─── Article

Places in books you want to visit/have visited?

netla
11 years ago

When I was barely out of my teens I read two travelogues about India (both Icelandic) which made me almost obsessed with going there, not necessarily to visit the exact places the authors did, but to experience the atmosphere of it and the joy of travelling.
What I found when I finally got there was both better and worse than what the books had given me to expect. Better, because the atmosphere was incredible, the old historical buildings looked so much more grand than in the photographs, and there were elephants and monkeys and women in dazzling saris and so much colour and things to touch and smell and taste that it was almost overwhelming. Worse, because what they had left out was the endless bureaucracy, the hassles and harassment, open sewers, mangy pi dogs, pollution, endless blare of car horns, mutilated beggars and endless human suffering on every other street corner.

I also read a travelogue by a Norwegian man who travelled around South America which made me determined to visit the Galapagos Islands, but I have yet to realise that dream.

What about you? Have you visited a place just because of the way it was written about in a book, either fiction or non-fiction (excluding guidebooks)? Did it live up to the description in the book, or was it a disappointment? Or maybe it was even better than the book?

Or maybe there is a place you want to visit because of the way it has been written about in a book?

Comments (23)

  • rosefolly
    11 years ago

    Good topic!

    England, because of all the books I have read that were set there. Visiting made me realize that book-England no longer exists, and indeed, probably never did, but I like the real England as well. I keep the overlay of fiction-England in my mind to call on when I need it.

    Peru and Macchu Pichu because of reading Robert Silverberg's very dated book Lost Kingdoms and Vanished Civilizations as a child. Also I studied anthropology on the strength of that book, so much did it affect me. Macchu Pichu did not disappoint me.

──────
─── Data listing

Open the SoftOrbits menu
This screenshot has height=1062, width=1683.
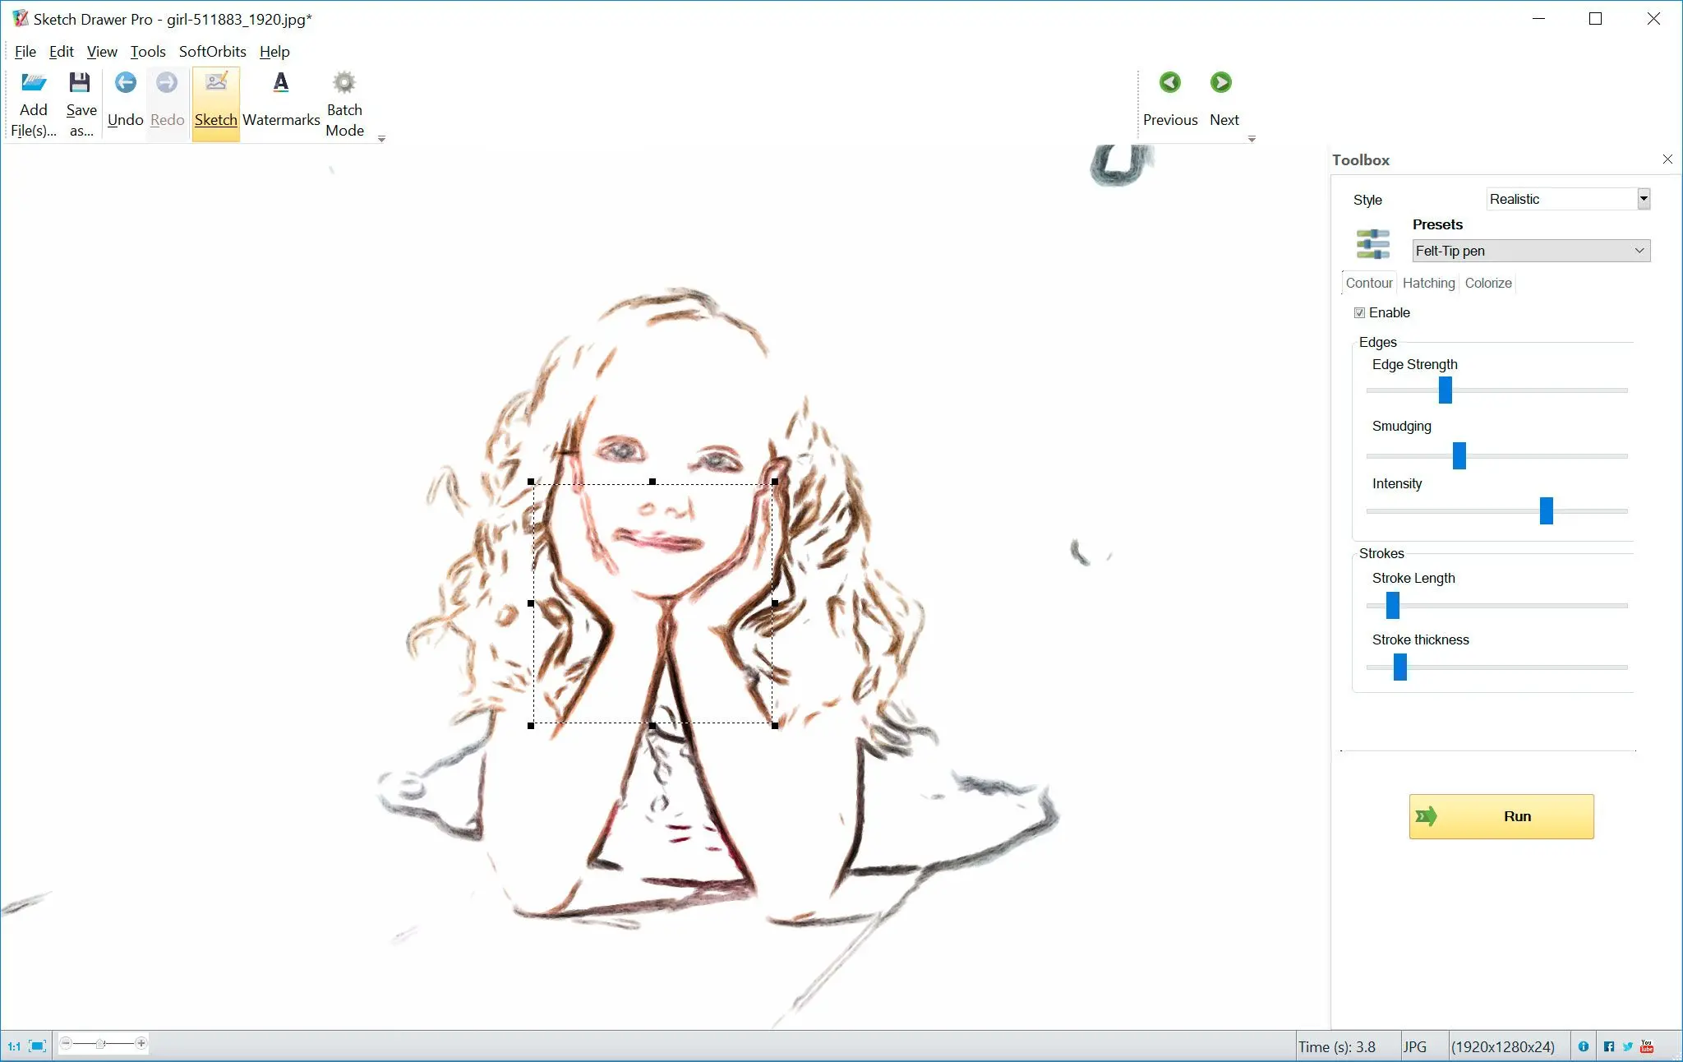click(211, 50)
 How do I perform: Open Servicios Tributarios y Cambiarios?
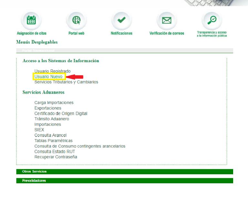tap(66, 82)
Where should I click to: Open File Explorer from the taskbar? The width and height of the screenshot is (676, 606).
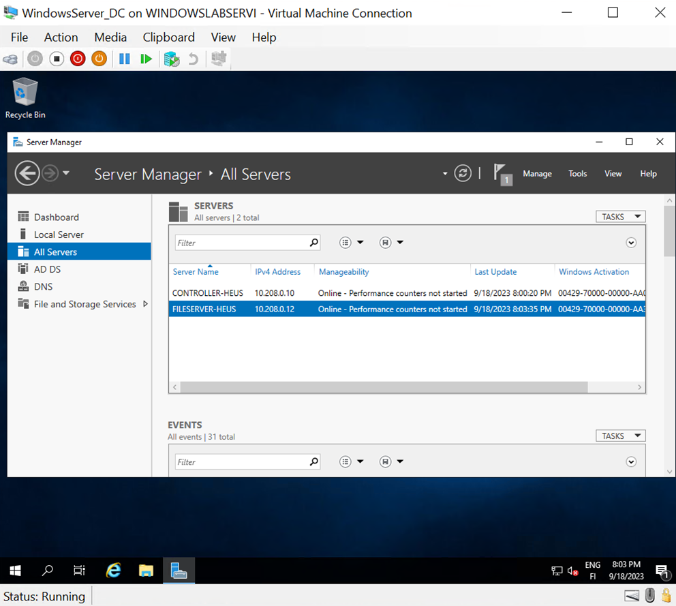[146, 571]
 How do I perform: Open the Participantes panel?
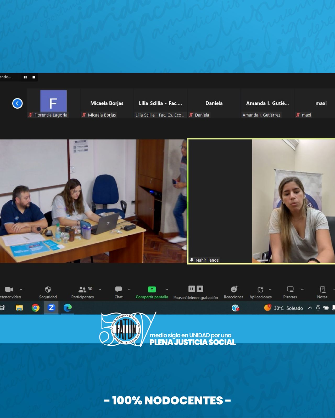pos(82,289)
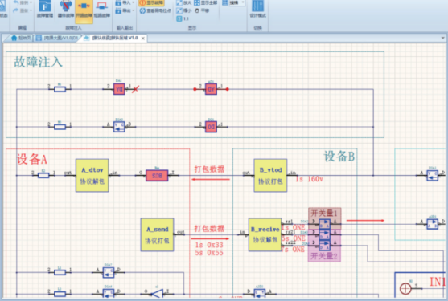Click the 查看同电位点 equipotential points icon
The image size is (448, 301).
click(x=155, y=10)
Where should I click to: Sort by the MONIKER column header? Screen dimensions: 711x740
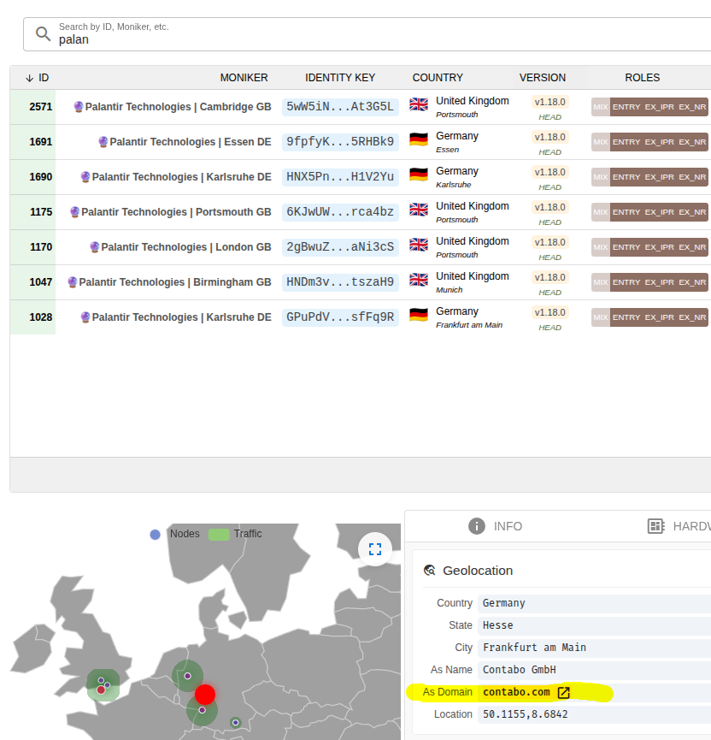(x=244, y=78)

──────

* **Given exercise 1**
According to the forum post about places in books, which islands did the travelogue about South America make the poster determined to visit?
* **Given exercise 2**
Return, word for word, the lines of the records from the line containing "Where should I click to: Sort" through the end of the records, omitting the pictures.
The records are unrelated to the forum post about places in books.

* **Task answer 1**
The Galapagos Islands.

* **Task answer 2**
Where should I click to: Sort by the MONIKER column header? Screen dimensions: 711x740
(x=244, y=78)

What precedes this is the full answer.